Mers on the rise, but WHO not yet declaring a global health emergency
Scientists say there is still no evidence the disease transmits from person to person
Despite a rapid increase in cases of a deadly viral infection that emerged in the Middle East two years ago, the World Health Organisation said the Mers outbreak was not yet a global health emergency.
In a news conference in Geneva, the agency said a special emergency committee of health and infectious disease experts agreed that the situation had become increasingly serious and urgent.
But because "there is not convincing evidence" that the disease has become more transmissible from person to person, the experts said, it does not yet meet the criteria for being declared a public health emergency of international concern, according to WHO spokesman Keiji Fukuda.
The emergency committee found that much of the recent surge in cases was from large outbreaks of Mers in hospitals in Saudi Arabia, where some emergency rooms were overcrowded and infection control was "sub-optimal".
The WHO group called for all hospitals to immediately strengthen infection prevention and control measures. Basic measures, such as washing hands and proper use of gloves and masks, would have an immediate impact on reducing the number of cases, Fukuda said.
The virus, which causes Middle East respiratory syndrome, or Mers, infections in people, has been confirmed in 571 cases reported to the WHO, including 171 deaths.
There are two confirmed cases in the United States. One patient in Indiana has recovered. The second patient is in hospital in Orlando, Florida. Two hospital employees who were exposed to the Florida patient have developed flu-like symptoms, and one has been admitted to hospital.
Hospital officials said the two staff with symptoms had tested negative for the virus. They are awaiting test results on 18 other health care workers. Meanwhile, the patient with Mers remains in isolation but no longer has a fever.
Mers, which was first reported in Saudi Arabia in 2012, can cause severe acute respiratory illness with fever, cough and shortness of breath. More than 30 percent of known patients who have symptoms of Mers have died. The virus is from the same family as Sars, or severe acute respiratory syndrome, which killed almost 800 people worldwide after it first appeared in southern China in 2002.
In response to repeated questions about why the committee declined to declare a global health emergency, Fukuda said: "Calling for a global emergency is a major act. … It means you will raise anxieties. You have to have really solid information to say this is a global emergency."
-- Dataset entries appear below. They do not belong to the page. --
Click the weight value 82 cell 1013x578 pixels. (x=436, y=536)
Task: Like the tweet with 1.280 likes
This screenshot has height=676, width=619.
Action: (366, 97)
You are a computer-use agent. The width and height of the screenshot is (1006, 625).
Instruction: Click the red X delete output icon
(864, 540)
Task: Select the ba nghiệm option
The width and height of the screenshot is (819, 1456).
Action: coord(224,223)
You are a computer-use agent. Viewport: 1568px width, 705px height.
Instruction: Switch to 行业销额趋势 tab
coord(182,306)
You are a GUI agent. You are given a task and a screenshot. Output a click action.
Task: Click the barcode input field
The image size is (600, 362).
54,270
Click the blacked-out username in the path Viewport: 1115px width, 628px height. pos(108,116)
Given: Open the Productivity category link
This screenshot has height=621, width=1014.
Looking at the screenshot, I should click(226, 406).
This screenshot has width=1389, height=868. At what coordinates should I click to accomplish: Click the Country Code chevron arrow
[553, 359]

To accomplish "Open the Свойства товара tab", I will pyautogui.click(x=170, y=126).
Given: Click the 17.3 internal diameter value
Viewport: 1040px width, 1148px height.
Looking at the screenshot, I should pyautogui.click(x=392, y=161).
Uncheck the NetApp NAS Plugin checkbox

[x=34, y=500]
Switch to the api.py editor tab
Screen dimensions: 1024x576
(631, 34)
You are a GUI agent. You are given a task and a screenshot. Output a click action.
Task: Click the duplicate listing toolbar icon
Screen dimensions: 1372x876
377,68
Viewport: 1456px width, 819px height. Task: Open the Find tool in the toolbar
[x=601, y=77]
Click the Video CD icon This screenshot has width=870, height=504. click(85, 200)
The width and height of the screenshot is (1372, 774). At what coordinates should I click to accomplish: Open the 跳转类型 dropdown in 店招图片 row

Last week, the WHO declared the spread of polio to several countries to be a global health emergency, only the second time that the WHO has made such an announcement since it adopted rules allowing such designations in 2007.
Fukuda said the two diseases "present two different kinds of dilemmas for the world". The spread of polio is an international public health emergency that could grow in the next few months because of the nearly three-decade effort to eradicate the crippling disease.
"We are not in the middle of eradication of Mers," Fukuda said. The appearance of the virus is more like some other viruses that have arisen over the past decade. Some, like the H7N9 bird flu virus, have the potential to cause a global outbreak because influenza viruses constantly change and could spread easily. But others have "receded into the background", he said. For Mers, experts do not know yet "which direction [it is] going to go in".